PROBLEM: Below are entries. Copy exactly the lines running from the line that holds "Select the 3000 length cell in Raktár table" to the line that holds "Open the Micepix menu item", with both ends included.

SOURCE MATERIAL:
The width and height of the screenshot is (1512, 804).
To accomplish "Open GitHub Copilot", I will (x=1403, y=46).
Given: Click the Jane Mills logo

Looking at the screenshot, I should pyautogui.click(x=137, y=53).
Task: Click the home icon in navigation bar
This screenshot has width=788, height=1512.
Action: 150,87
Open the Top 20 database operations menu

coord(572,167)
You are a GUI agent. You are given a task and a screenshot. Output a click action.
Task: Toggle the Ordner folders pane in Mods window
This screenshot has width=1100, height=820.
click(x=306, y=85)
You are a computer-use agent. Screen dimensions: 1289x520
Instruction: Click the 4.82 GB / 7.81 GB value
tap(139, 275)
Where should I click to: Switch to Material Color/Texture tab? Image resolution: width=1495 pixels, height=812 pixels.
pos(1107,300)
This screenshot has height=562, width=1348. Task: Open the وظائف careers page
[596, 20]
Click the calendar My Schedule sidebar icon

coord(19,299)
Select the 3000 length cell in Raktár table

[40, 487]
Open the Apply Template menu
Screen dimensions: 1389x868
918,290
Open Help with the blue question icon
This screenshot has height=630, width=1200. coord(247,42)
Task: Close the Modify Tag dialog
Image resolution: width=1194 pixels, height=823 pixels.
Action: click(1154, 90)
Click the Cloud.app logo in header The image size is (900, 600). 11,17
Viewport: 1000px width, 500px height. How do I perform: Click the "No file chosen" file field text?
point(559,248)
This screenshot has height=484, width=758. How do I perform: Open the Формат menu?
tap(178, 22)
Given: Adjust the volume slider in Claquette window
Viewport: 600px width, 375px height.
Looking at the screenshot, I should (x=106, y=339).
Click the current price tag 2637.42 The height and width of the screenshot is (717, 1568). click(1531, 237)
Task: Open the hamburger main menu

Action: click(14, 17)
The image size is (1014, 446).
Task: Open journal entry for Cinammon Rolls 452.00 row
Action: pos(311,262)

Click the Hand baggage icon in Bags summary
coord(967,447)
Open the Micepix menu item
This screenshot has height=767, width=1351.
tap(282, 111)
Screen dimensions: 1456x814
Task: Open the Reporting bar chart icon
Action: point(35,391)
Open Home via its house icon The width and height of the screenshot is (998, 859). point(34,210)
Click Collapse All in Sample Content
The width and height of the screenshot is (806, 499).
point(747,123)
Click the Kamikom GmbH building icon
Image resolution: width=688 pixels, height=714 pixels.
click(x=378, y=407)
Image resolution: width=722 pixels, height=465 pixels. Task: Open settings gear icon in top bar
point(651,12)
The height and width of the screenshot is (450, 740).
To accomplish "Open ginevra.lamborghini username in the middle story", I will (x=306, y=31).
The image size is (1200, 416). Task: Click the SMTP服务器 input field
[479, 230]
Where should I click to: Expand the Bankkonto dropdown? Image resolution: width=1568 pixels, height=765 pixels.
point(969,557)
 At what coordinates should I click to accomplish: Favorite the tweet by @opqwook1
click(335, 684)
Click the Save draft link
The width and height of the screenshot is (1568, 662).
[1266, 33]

SOLUTION TO THIS EXERCISE:
Select the 3000 length cell in Raktár table

[40, 487]
Open the Apply Template menu
Screen dimensions: 1389x868
918,290
Open Help with the blue question icon
This screenshot has height=630, width=1200. coord(247,42)
Task: Close the Modify Tag dialog
Image resolution: width=1194 pixels, height=823 pixels.
Action: click(1154, 90)
Click the Cloud.app logo in header The image size is (900, 600). 11,17
Viewport: 1000px width, 500px height. How do I perform: Click the "No file chosen" file field text?
point(559,248)
This screenshot has height=484, width=758. How do I perform: Open the Формат menu?
tap(178, 22)
Given: Adjust the volume slider in Claquette window
Viewport: 600px width, 375px height.
Looking at the screenshot, I should (x=106, y=339).
Click the current price tag 2637.42 The height and width of the screenshot is (717, 1568). click(1531, 237)
Task: Open the hamburger main menu

Action: click(14, 17)
The image size is (1014, 446).
Task: Open journal entry for Cinammon Rolls 452.00 row
Action: pos(311,262)

Click the Hand baggage icon in Bags summary
coord(967,447)
Open the Micepix menu item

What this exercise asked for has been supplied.